YOUR TASK. Produce again, without any change, the lines running from the one with "Exploded_view (179, 1417)" through the final line of the data below, and only those.

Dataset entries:
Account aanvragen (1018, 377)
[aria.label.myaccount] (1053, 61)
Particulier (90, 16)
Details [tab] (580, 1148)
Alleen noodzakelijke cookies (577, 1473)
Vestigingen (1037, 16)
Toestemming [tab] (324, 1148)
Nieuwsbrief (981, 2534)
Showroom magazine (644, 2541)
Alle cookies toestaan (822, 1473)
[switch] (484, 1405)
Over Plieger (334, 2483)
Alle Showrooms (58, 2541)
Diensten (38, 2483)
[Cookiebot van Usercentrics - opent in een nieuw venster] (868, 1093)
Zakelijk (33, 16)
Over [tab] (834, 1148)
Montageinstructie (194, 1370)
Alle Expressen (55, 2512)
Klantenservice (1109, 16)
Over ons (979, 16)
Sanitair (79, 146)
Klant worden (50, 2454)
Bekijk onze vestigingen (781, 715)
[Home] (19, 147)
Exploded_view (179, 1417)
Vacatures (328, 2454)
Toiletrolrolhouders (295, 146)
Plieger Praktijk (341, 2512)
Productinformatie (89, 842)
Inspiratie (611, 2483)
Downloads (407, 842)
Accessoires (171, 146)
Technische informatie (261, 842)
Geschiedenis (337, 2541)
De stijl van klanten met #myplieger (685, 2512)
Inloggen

ANSWER BOX.
Exploded_view (179, 1417)
Vacatures (328, 2454)
Toiletrolrolhouders (295, 146)
Plieger Praktijk (341, 2512)
Productinformatie (89, 842)
Inspiratie (611, 2483)
Downloads (407, 842)
Accessoires (171, 146)
Technische informatie (261, 842)
Geschiedenis (337, 2541)
De stijl van klanten met #myplieger (685, 2512)
Inloggen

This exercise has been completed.